Visible Planets September 2015 – Mercury and Venus

Planets

We’re still here, asking about the visible planets and which ones we might see.  Kam just loves the planets and is desperate for a telescope! We’re saving and have been for a while as I’d like to get a reasonable one.

Mercury

Mercury: NASA
Mercury: NASA

Mercury, closest planet to the Sun,  it orbits the Sun in 88 days.  So, a Mercury year is 88 Earth days long.

Now, a Mercury day is 176 Earth days long! It spins or rotates very slowly on its own axis.

NASA have had two ventures to explore Mercury.

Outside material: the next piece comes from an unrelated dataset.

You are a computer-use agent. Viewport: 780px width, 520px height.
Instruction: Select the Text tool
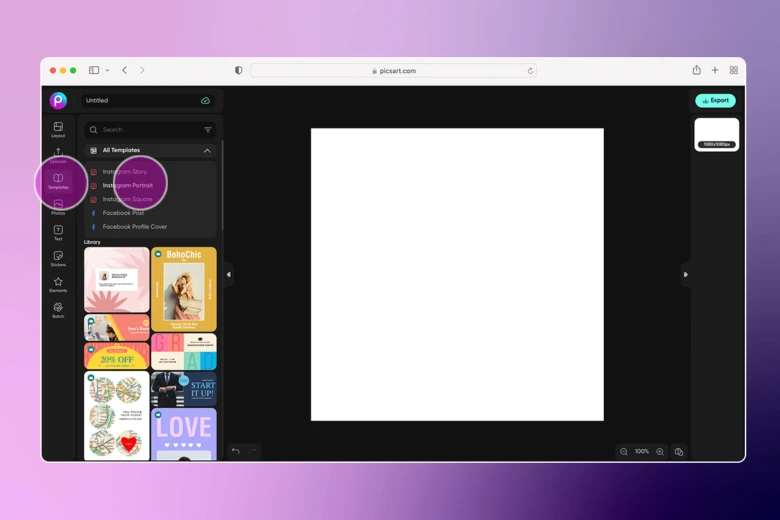[58, 232]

One was in 1973/5, a NASA probe Mariner 10 gathered information about Venus and then Mercury.  Mariner 10 sent back images of Mercury’s surface and other scientific information.  It’s transmitter  was turned off on March 24 1975.  Scientists believe it still orbits the Sun.

Mercury
Mercury’s final image transmitted to Earth: NASA

Between 2004 and 2015, another NASA probe Messenger sent information about Venus and Mercury. It studied Mercury from 2011, sending 250,000 images and vast amounts of data. It orbited Mercury and verified Scientists beliefs that Mercury’s Polar regions contained ice deposits of water.
Messenger crashed on April 30 2015 at 1926 GMT.  Finally Mercury’s gravity brought it down to rest.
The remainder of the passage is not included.